→ **EXTRACTED MATERIAL**
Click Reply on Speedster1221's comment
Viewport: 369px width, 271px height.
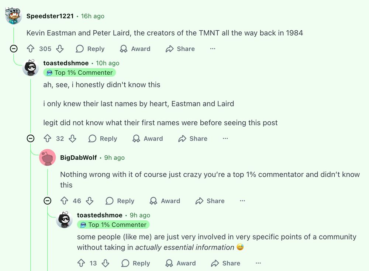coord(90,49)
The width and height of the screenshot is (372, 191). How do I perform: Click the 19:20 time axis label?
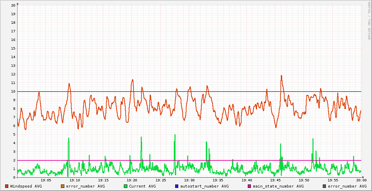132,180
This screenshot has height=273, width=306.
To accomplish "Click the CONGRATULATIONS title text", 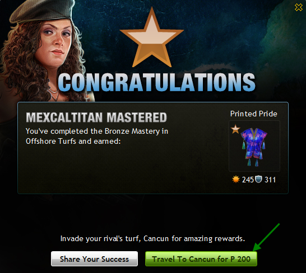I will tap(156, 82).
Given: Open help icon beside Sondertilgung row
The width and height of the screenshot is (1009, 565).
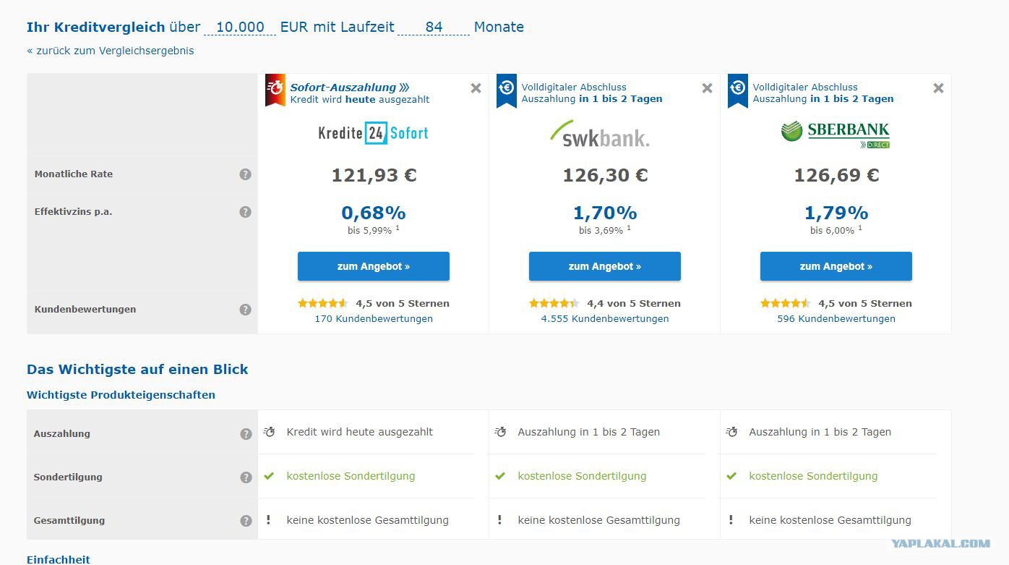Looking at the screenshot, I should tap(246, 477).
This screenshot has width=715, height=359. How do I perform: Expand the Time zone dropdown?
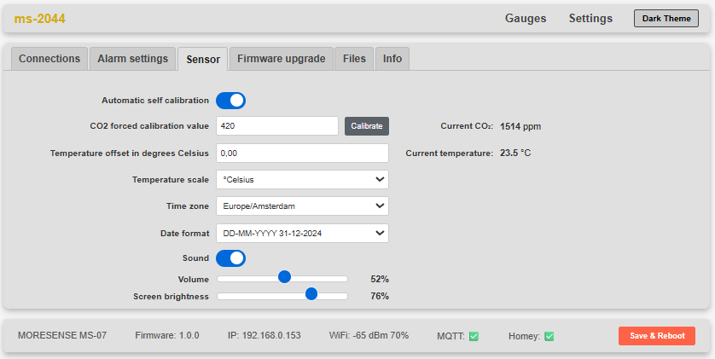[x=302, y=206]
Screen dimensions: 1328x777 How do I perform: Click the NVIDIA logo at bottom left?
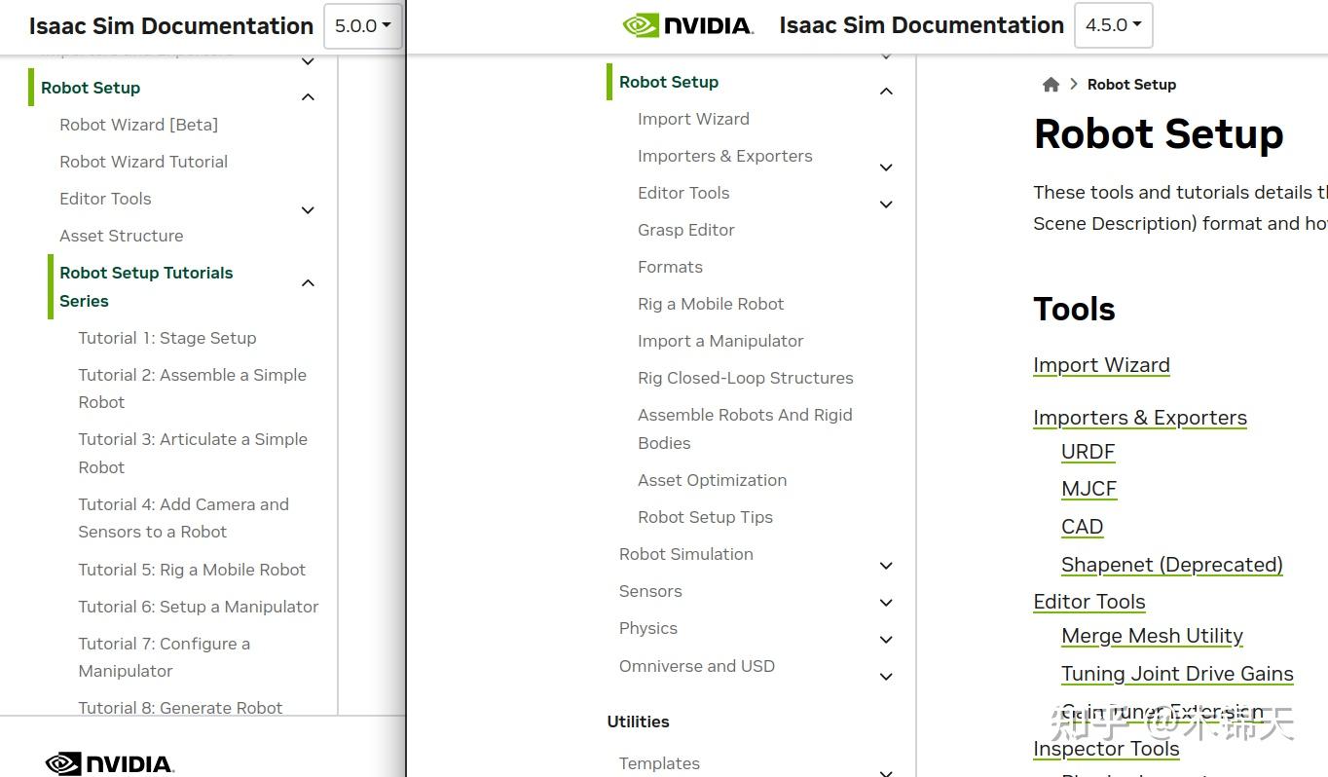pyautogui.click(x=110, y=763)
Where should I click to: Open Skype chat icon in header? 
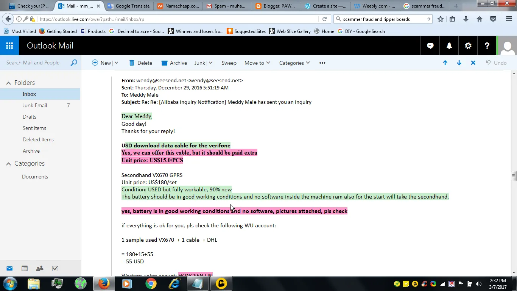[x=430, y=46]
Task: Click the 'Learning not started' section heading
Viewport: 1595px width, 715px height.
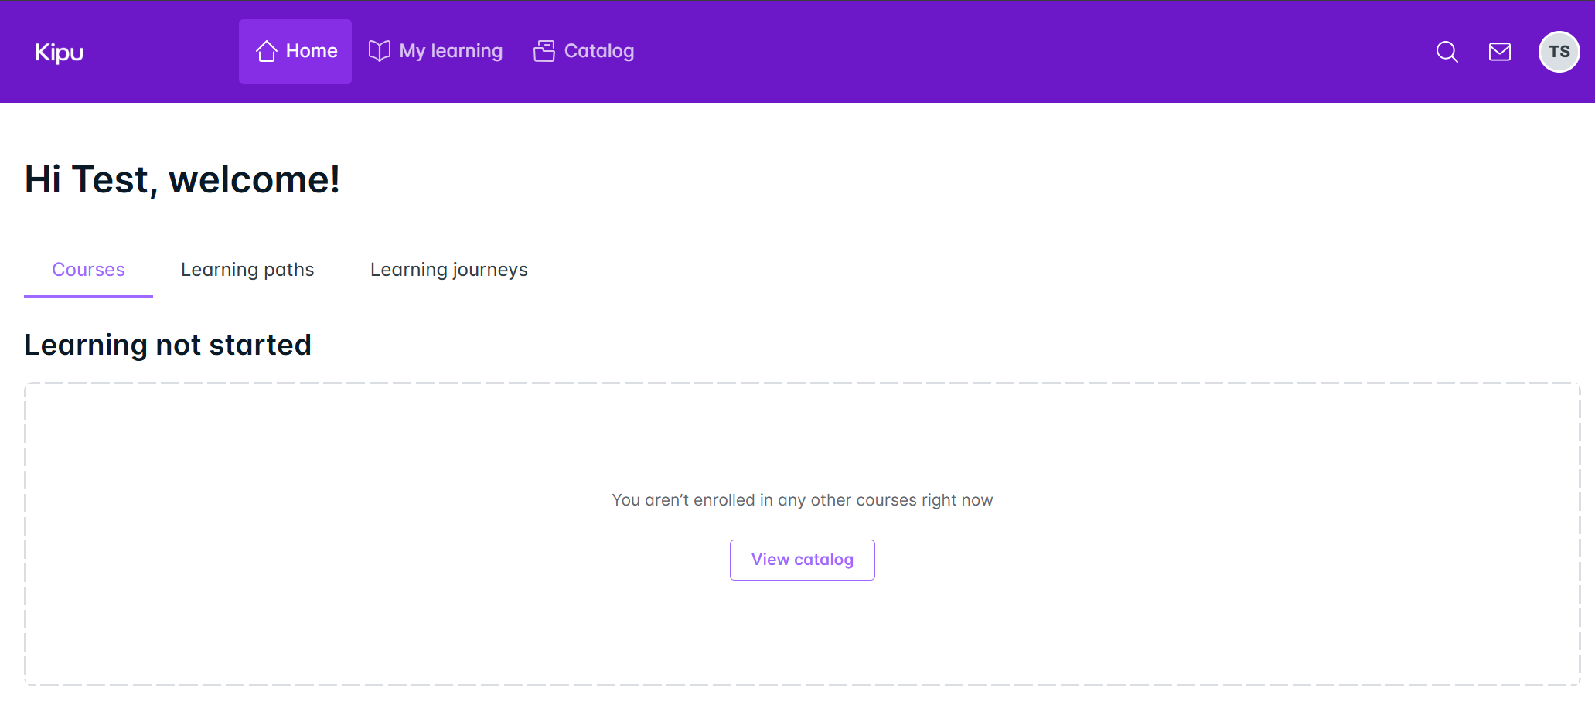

→ **WHAT TO WORK ON**
Only the lines from the line with "This screenshot has width=715, height=359." to the end of the records should be repeated, exactly and without pictures.

→ **COMPLETED TASK**
This screenshot has width=715, height=359. How do I perform: Expand the Time zone dropdown?
[x=302, y=206]
Screen dimensions: 1328x777 How do I perform: Click the NVIDIA logo at bottom left?
pyautogui.click(x=110, y=763)
Where should I click to: Open Skype chat icon in header? 
[x=430, y=46]
Task: Click the 'Learning not started' section heading
Viewport: 1595px width, 715px height.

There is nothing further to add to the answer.